Il compte également parmi ses soutiens l’ex-chef de guerre et ex-vice-président Jean-Pierre Bemba, dont la famille a pour fief l’Equateur (Nord-Ouest).
M. Kabila et les « Katangais » au pouvoir ont eux désigné comme candidat l’ex-ministre de l’Intérieur Emmanuel Ramazani Shadary, originaire de la petite province du Maniema (Est).
« Ne cédons pas au tribalisme, au régionalisme, au favoritisme, à toute forme de clientélisme », a prévenu la très influente Eglise catholique en République démocratique du Congo, dans une déclaration vendredi à Kinshasa.
– « Attention aux corrompus »-
« La Conférence épiscopale nationale des évêques du Congo (Cenco) ne soutient aucun candidat », ont prévenu les évêques.
Les évêques, qui plaident pour un « vote responsable », ont tout de même esquissé le profil du bon candidat: « il nous faut (…) des personnes honnêtes et de bonne moralité qui ne s’approprient pas les richesses du pays (…).
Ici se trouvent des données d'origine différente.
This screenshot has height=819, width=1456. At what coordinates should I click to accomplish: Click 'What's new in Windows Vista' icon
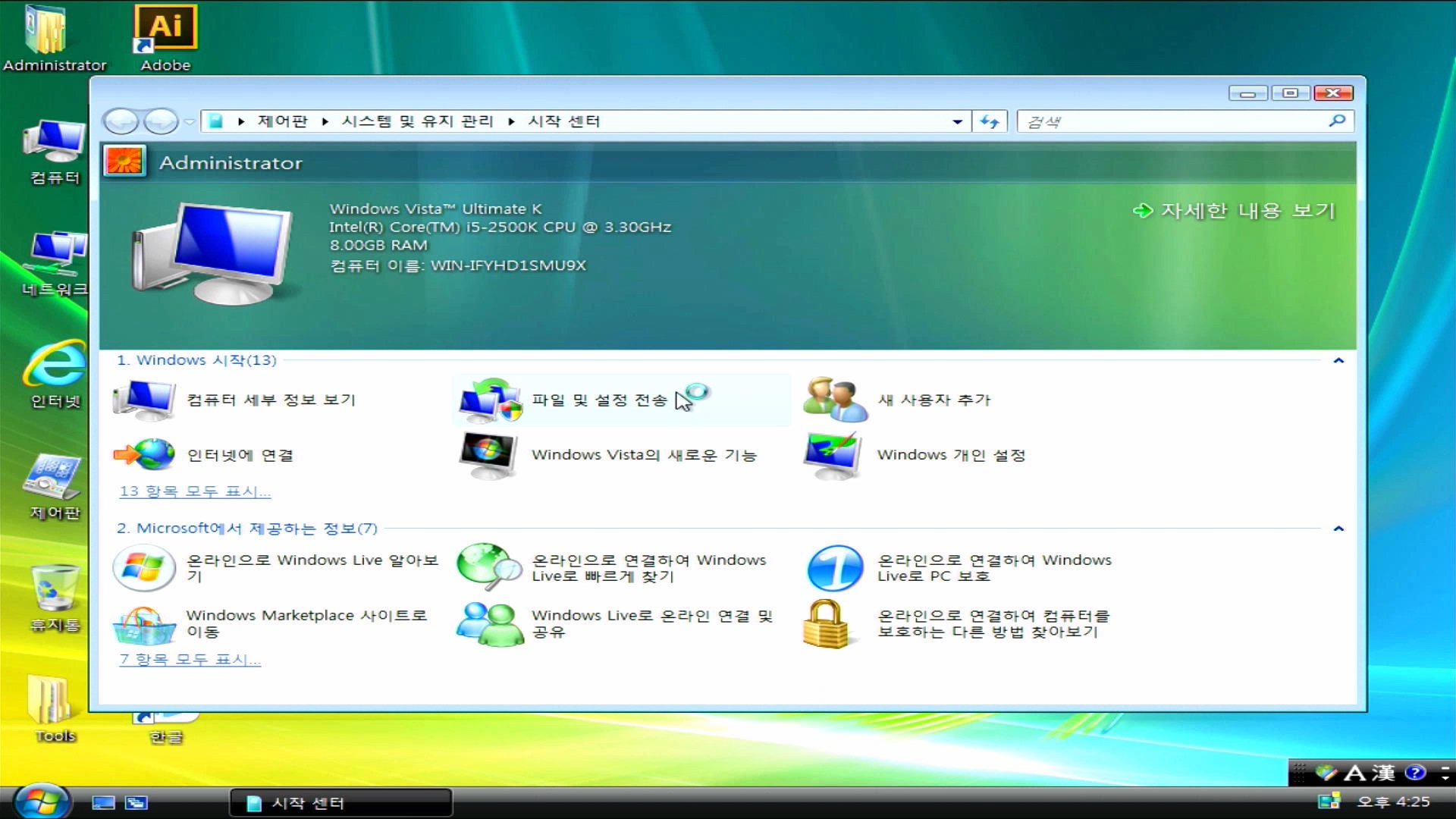tap(489, 455)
Attention aux corrompus et aux corrupteurs ».
Les évêques estiment qu’il est encore possible de « trouver un consensus sur l’utilisation ou non de la machine à voter ».
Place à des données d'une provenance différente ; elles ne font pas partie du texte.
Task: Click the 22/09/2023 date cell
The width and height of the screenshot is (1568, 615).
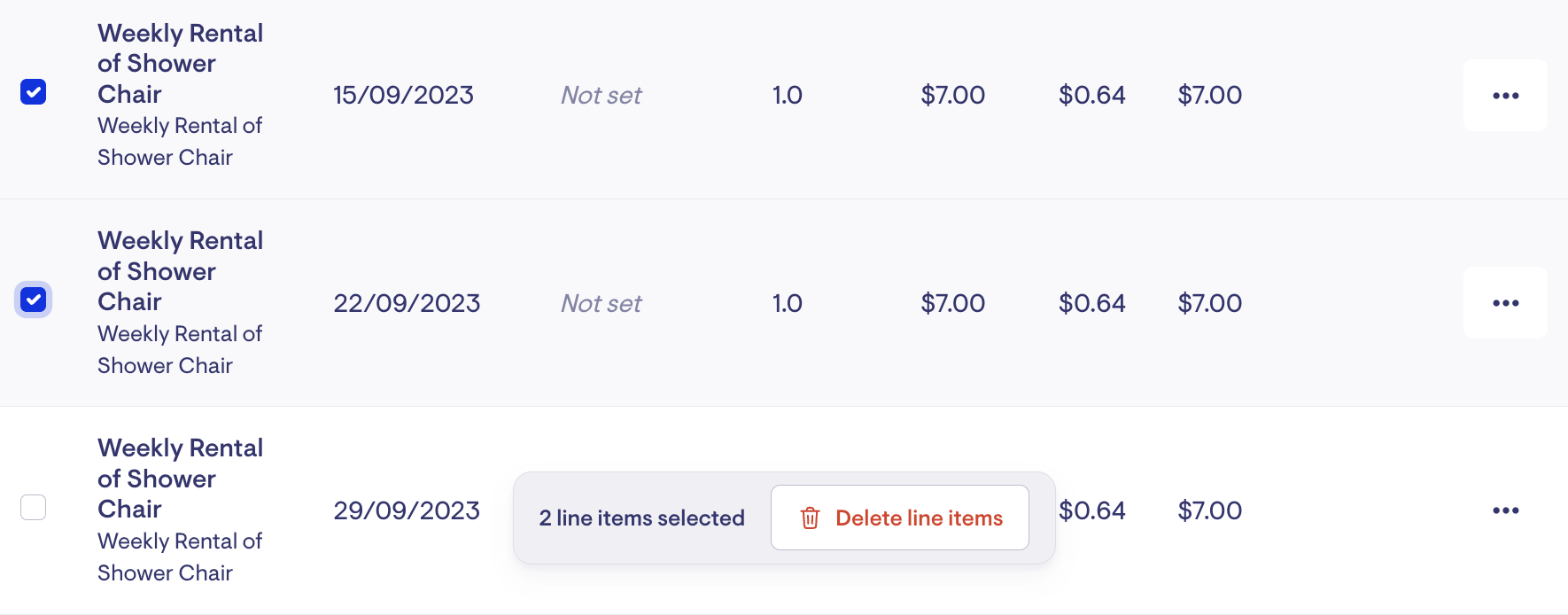Action: point(407,303)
La Commission électorale nationale indépendante (Céni) veut déployer dans tous les bureaux de vote cet écran tactile pour choisir les candidats et imprimer les bulletins de vote.
Martin Fayulu refuse catégoriquement la « machine à tricher » évoquant un manque de fiabilité et de crédibilité. L’UDPS de M. Tshisekedi veut des élections « avec ou sans machine à voter ».
« Si l’usage de cette machine s’avérait inéluctable », les évêques demandent qu’elle ne soit utilisée « que pour l’identification des candidats et l’impression des bulletins de vote ».
Les évêques recommandent à la Céni « de procéder uniquement au comptage manuel des voix et d’afficher le procès-verbal dans tous les bureaux de vote et de dépouillement le même jour ».
« Autrement, elle jetterait le discrédit sur les résultats des scrutins », préviennent-ils.
La Cenco avait parrainé l’accord de la Saint-Sylvestre du 31 décembre 2016. Cet accord avait permis au président Kabila de rester au pouvoir au-delà de la fin de son deuxième et dernier mandat de cinq ans arrivé à échéance le 20 décembre 2016, moyennant des élections fin 2017 et des mesures de « décrispation politique ».
Les élections ont été reportées à ce 23 décembre. « Certains opposant sont soit en prison, soit en exil. La liberté de manifestation n’est pas acquise pour tous », ont déploré les évêques.